In a preferred surgical technique the facet joint prosthesis 1 in implanted over a guide wire, according to the following surgical steps:

Patient positioning: Prone on the surgical table.

Incision and dilating of soft tissue by usage of stepped dilators to visualise the facet joint.

Insertion of a guide wire into the facet joint.

Preparation of the facet joint by using a rasp for minimal bone removal, wherein the rasp is guided by the guide wire.

Insertion of the facet joint prosthesis 1 over the guide wire.

Insertion of bone fixation elements to fixate the first component 20 and second component 40 of the facet joint prosthesis 1 to the facet process.

FIG. 9 shows a section of a spine 2 with an implanted facet joint prosthesis 1. Shown in this figure are an upper vertebra 3 and a lower vertebra 4. An intervertebral disc 5 is located between both vertebrae 3, 4. The facet joint prosthesis 1 is arranged between a superior articular process 6 of the lower vertebra 4 and in inferior articular process 7 of the upper vertebra 3. As shown, the first component 20 is secured by means of the first angle stable screw 34 to the inferior articular process 7 of the upper vertebra 3, while the second component is secured by means of the second angle stable screw 35 to the superior articular process 6 of the lower vertebra 4.

Claims

1. A facet joint prosthesis comprising: a) a first component having a first disc with a first outer face for engagement of a first facet process bone and an opposed first inner face, said first inner face including a first post connecting said first disc to first engagement means, said first engagement means being in the form of a substantially flat tongue having a first maximal length and a first maximal width;b) a second component having a second disc with a second outer surface for engagement with a second facet process bone and an opposed second inner face, said second inner face including at least one bridge located near the periphery of said second disc, said at least one bridge connecting the second disc with a third disc comprising a pocket, said pocket having a second maximal length and a second maximal width,

2. The facet joint prosthesis according to claim 1, wherein said first disc and said second disc each have a first circumferential perimeter and a fourth circumferential perimeter, respectively, as well as a first thickness and a fourth thickness, respectively, wherein the ratio of the first circumferential perimeter to said first thickness and/or the ratio of the fourth circumferential perimeter to said fourth thickness is at least 10:1, preferably at least 20:1.

3. The facet joint prosthesis according to claim 1, wherein said tongue has a similar shape as said pocket with smaller dimensions.

4. The facet joint prosthesis according to claim 1, wherein said bridge has a fifth thickness which defines a space separating said second disc from said third disc, wherein said tongue has a third thickness which is smaller than said fifth thickness (T5).

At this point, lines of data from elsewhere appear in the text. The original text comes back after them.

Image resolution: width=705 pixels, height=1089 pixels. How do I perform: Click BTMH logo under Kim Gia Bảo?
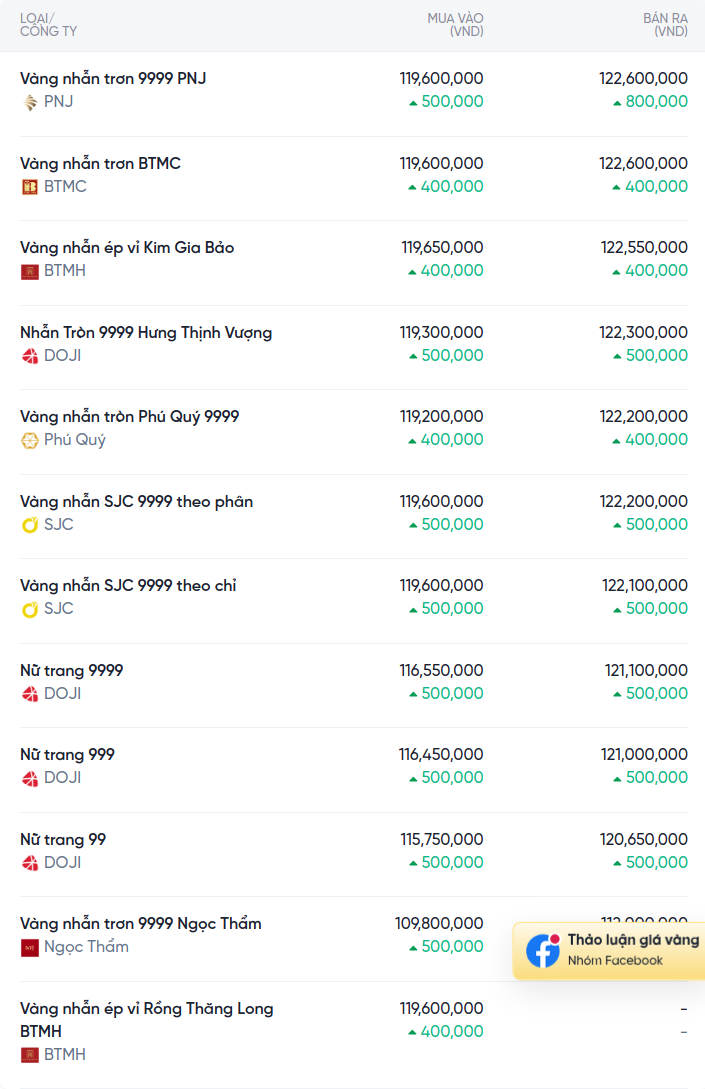point(30,271)
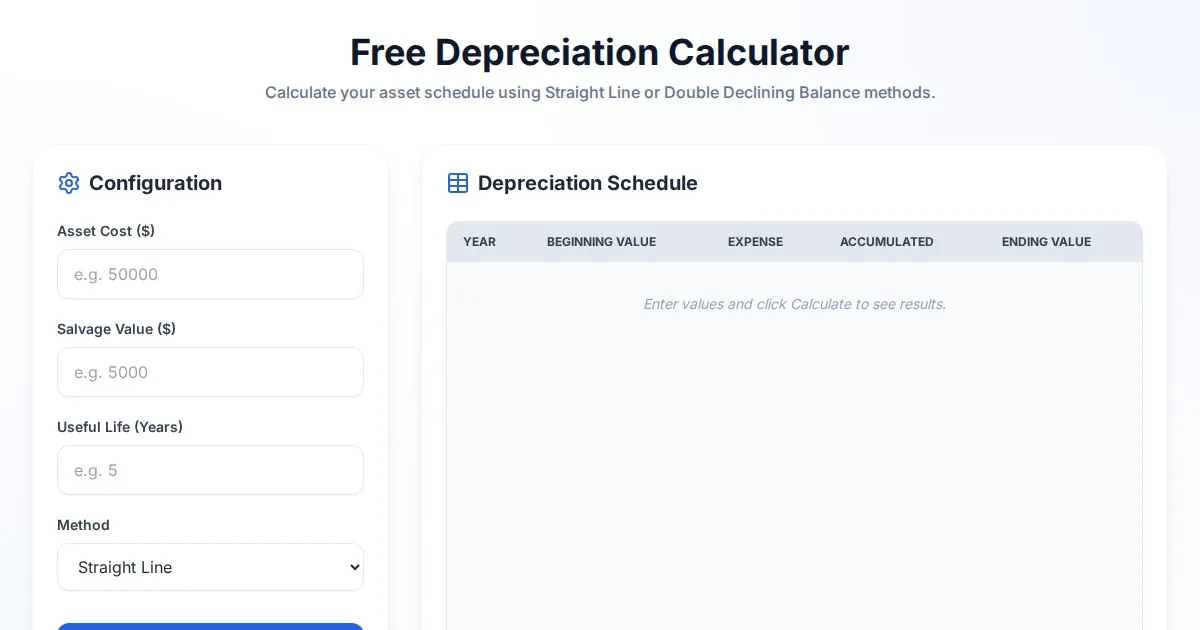1200x630 pixels.
Task: Click into the Salvage Value field
Action: click(210, 372)
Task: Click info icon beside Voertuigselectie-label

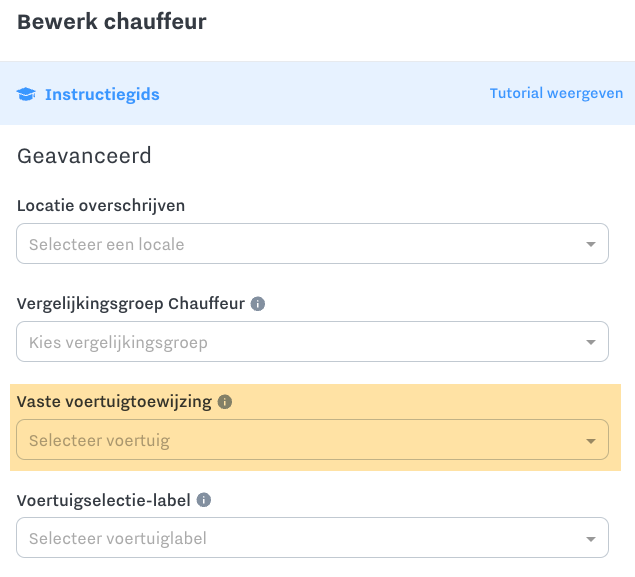Action: coord(204,500)
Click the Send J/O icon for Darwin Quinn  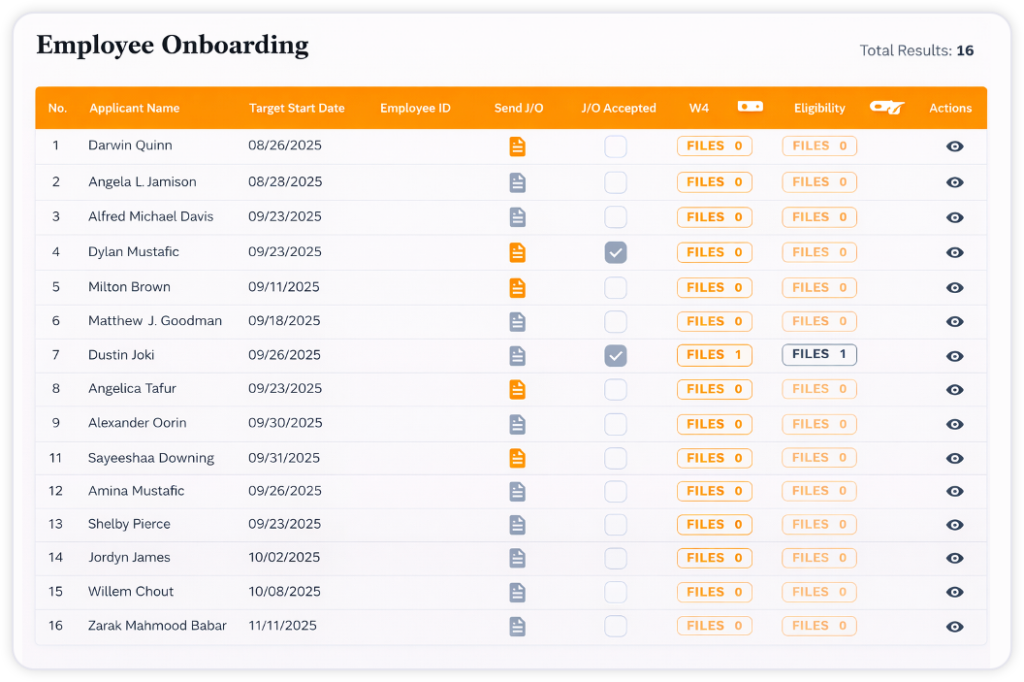click(x=517, y=145)
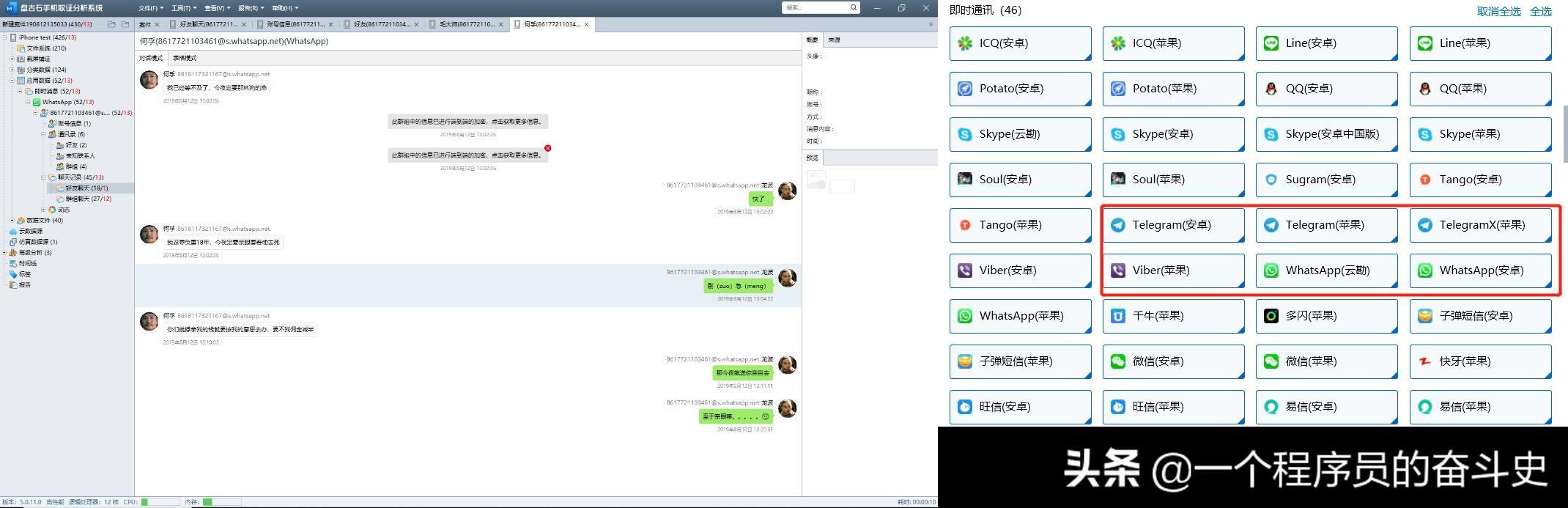Viewport: 1568px width, 508px height.
Task: Click the 标签 tag icon in sidebar
Action: click(12, 274)
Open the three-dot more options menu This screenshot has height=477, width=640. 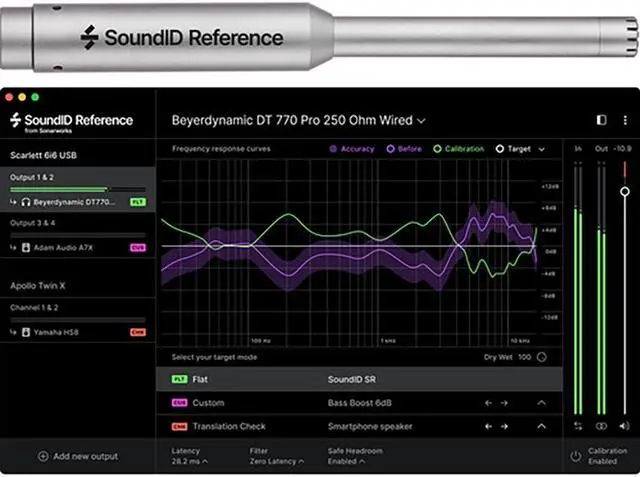623,120
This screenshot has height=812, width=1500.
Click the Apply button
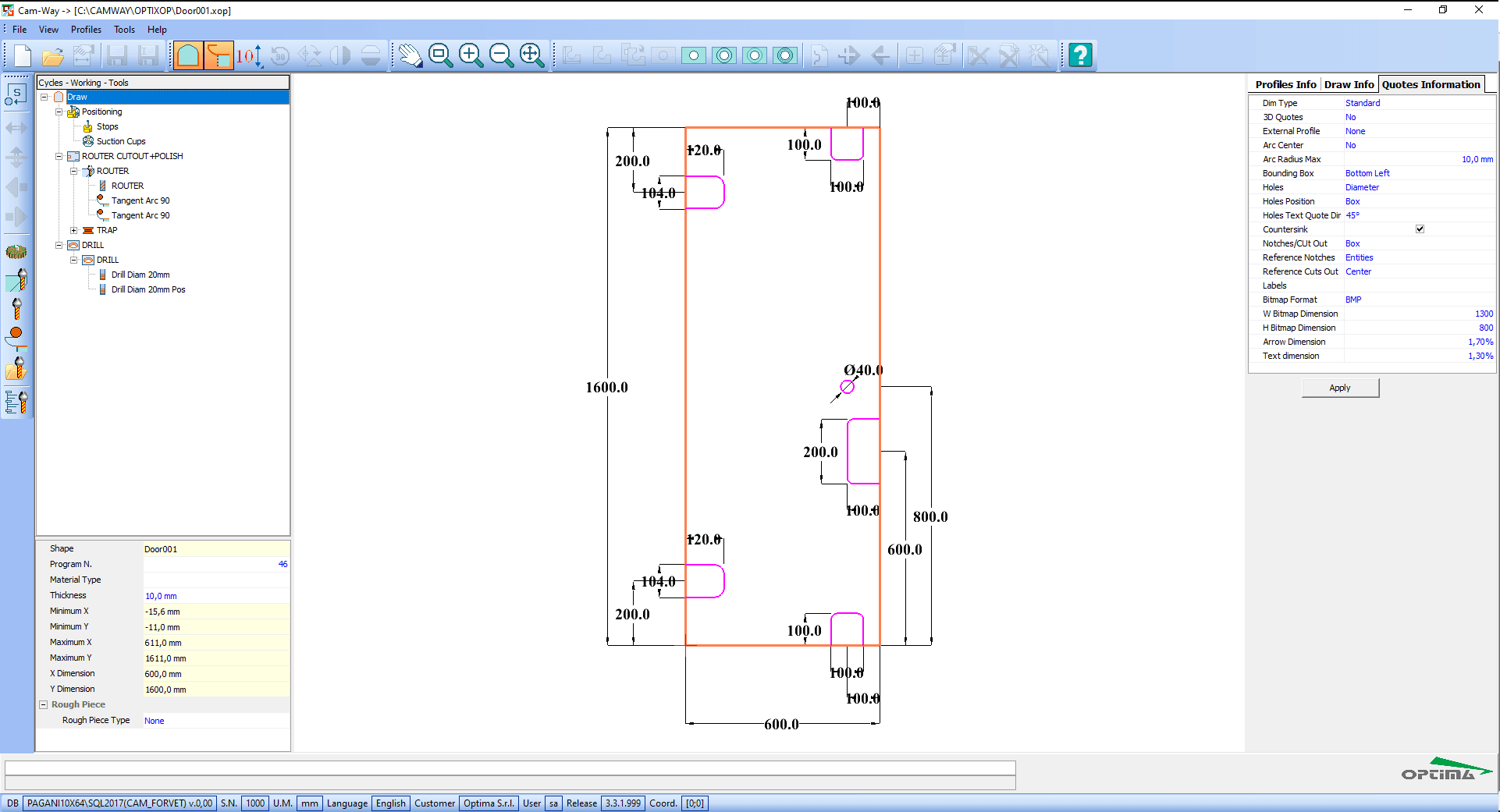(1340, 388)
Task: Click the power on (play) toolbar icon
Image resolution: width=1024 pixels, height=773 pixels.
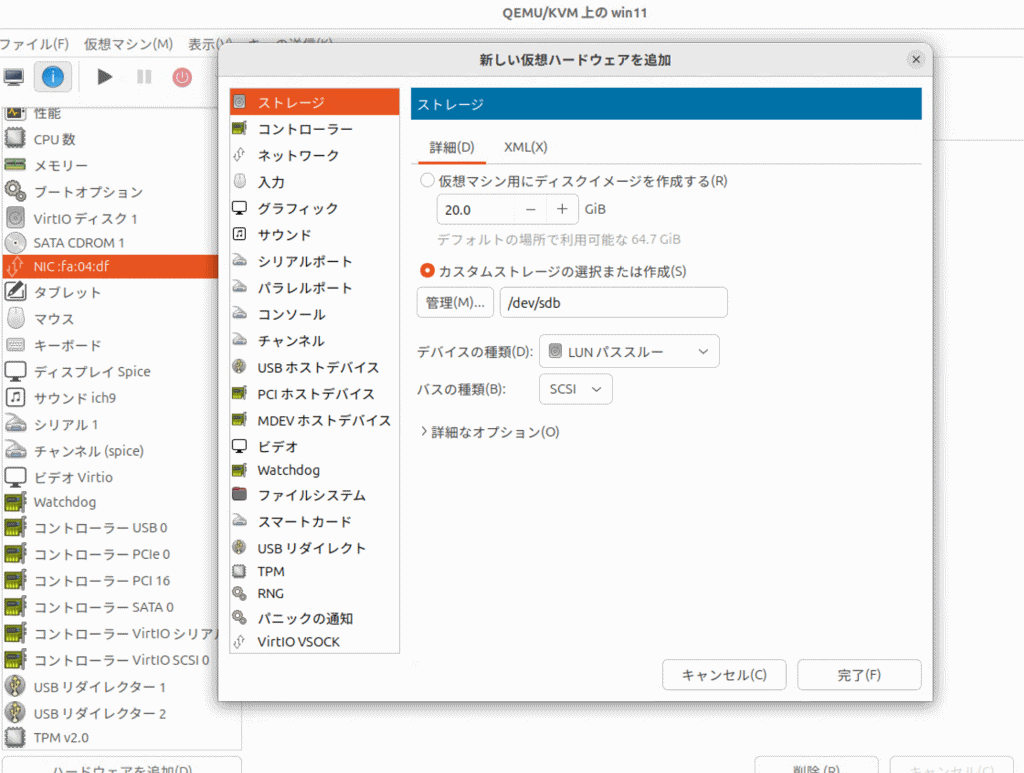Action: (105, 77)
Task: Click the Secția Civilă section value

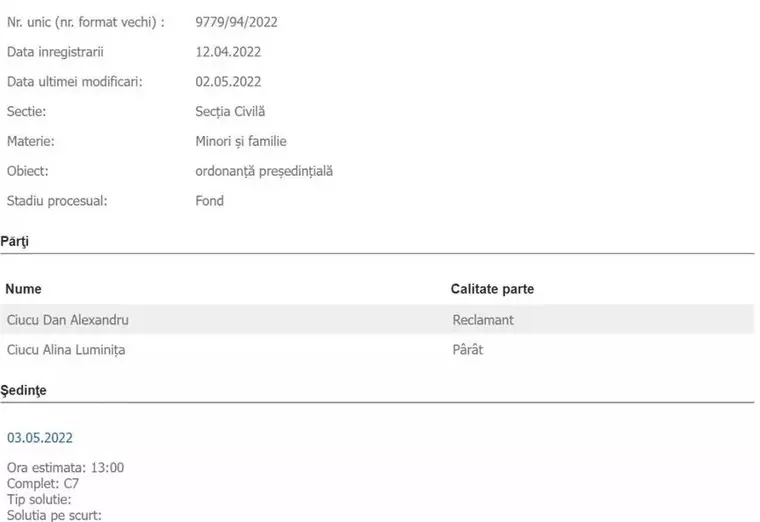Action: coord(230,111)
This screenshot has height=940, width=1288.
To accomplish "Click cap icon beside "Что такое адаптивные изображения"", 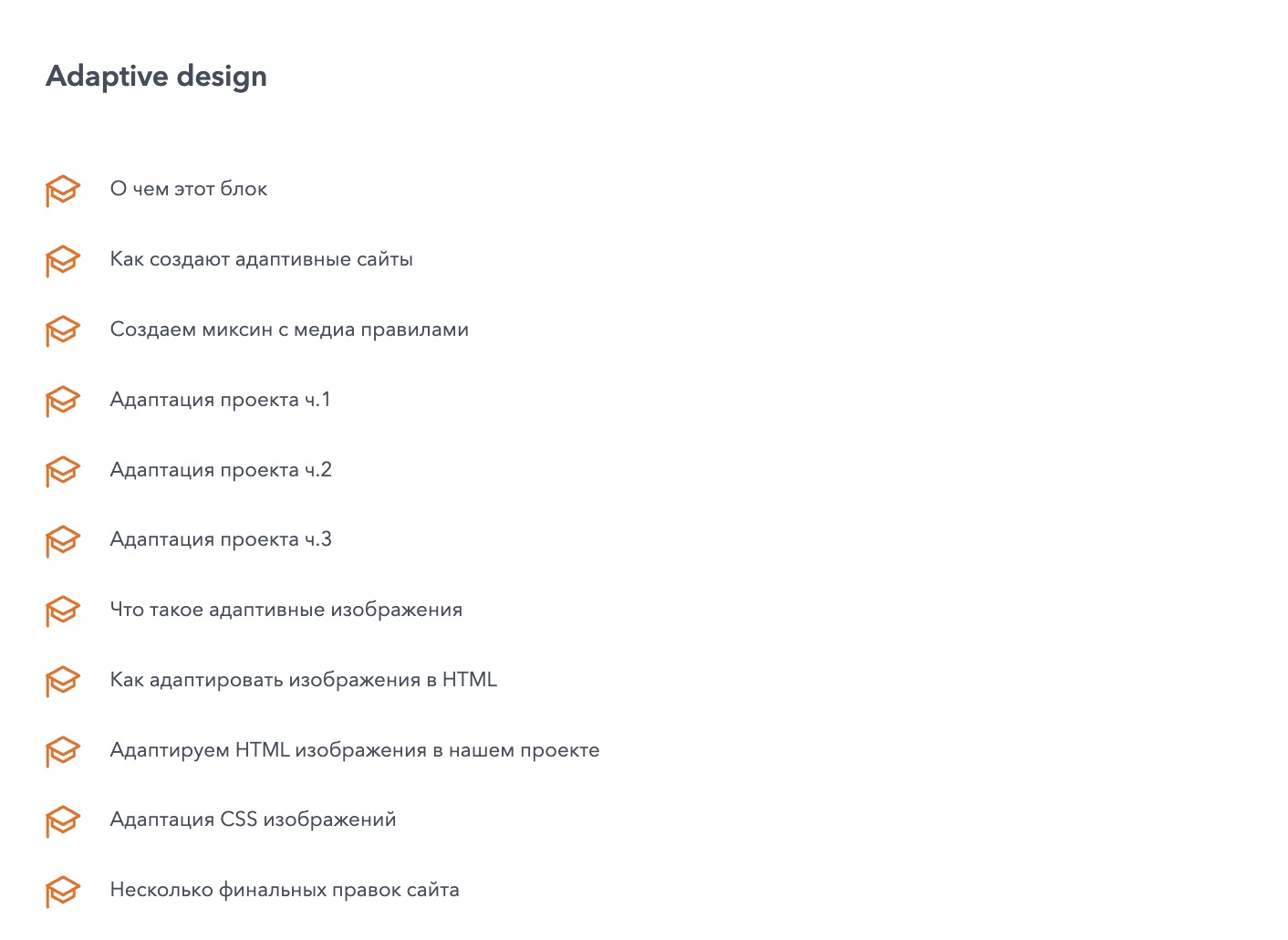I will pyautogui.click(x=63, y=611).
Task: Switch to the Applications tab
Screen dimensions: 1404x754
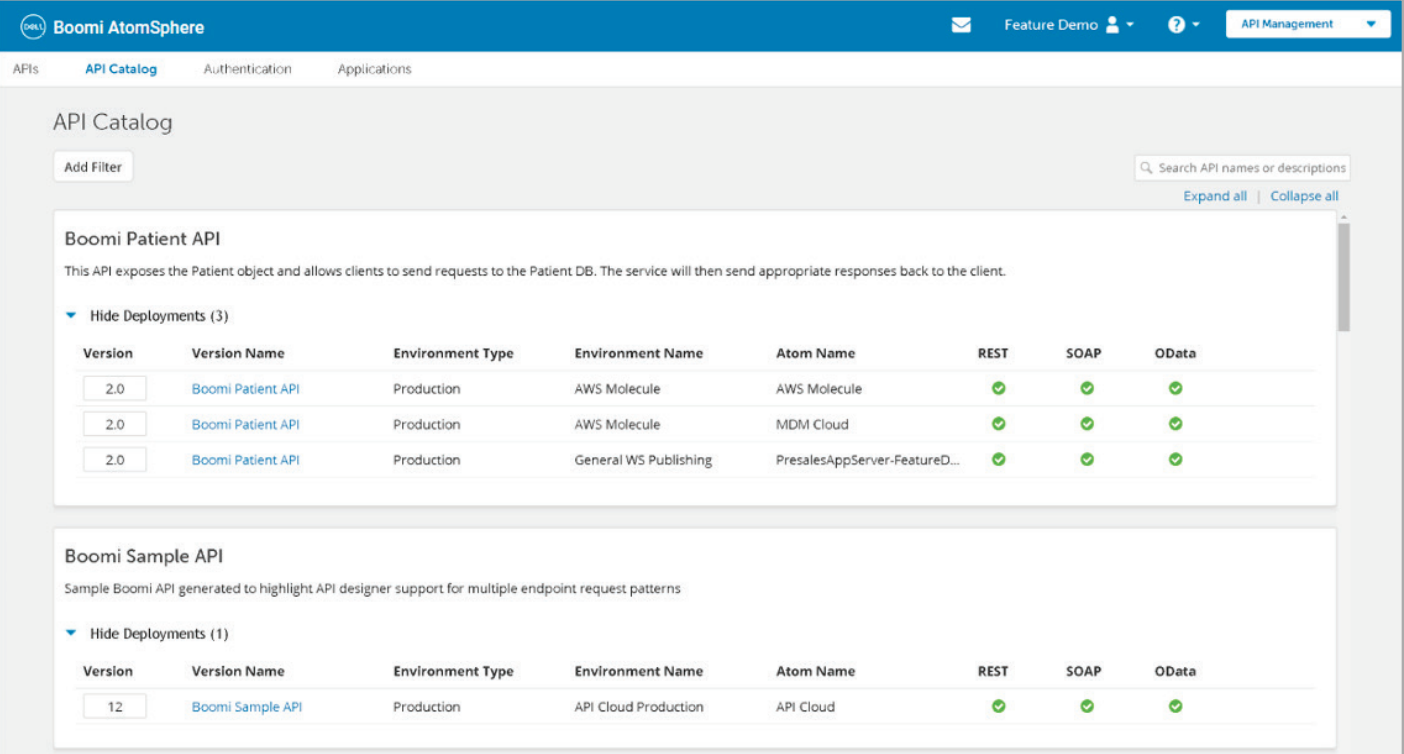Action: pyautogui.click(x=374, y=69)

5. The facet joint prosthesis according to claim 1, wherein said post has a second perimeter and said pocket has a fifth perimeter, wherein the ratio between said second perimeter and said fifth perimeter is at least 1:3, preferably larger than 1:7.

6. The facet joint prosthesis according to claim 1, wherein said first component comprises a first protrusion protruding from said first disc (21) and said second component comprises a second protrusion (31) protruding from said second disc, said first protrusion (30) and said second protrusion (31) each comprising at least one bore (31, 32) for receiving a bone fixation element.

7. The facet joint prosthesis according to any of claim 1, wherein said first component and/or said second component comprises a cannulation for receiving a K-wire or a guide wire.

8. The facet joint prosthesis according to claim 1, wherein said first component and said second component are monolithically formed as one block of material.

9. The facet joint prosthesis according to claim 1, wherein said tongue is eccentrically arranged on the first inner face of said first disc.

10. The facet joint prosthesis according to claim 1, wherein said first post is eccentrically arranged on said tongue.

11. The facet joint prosthesis according to claim 1, wherein said second and third discs are both flat.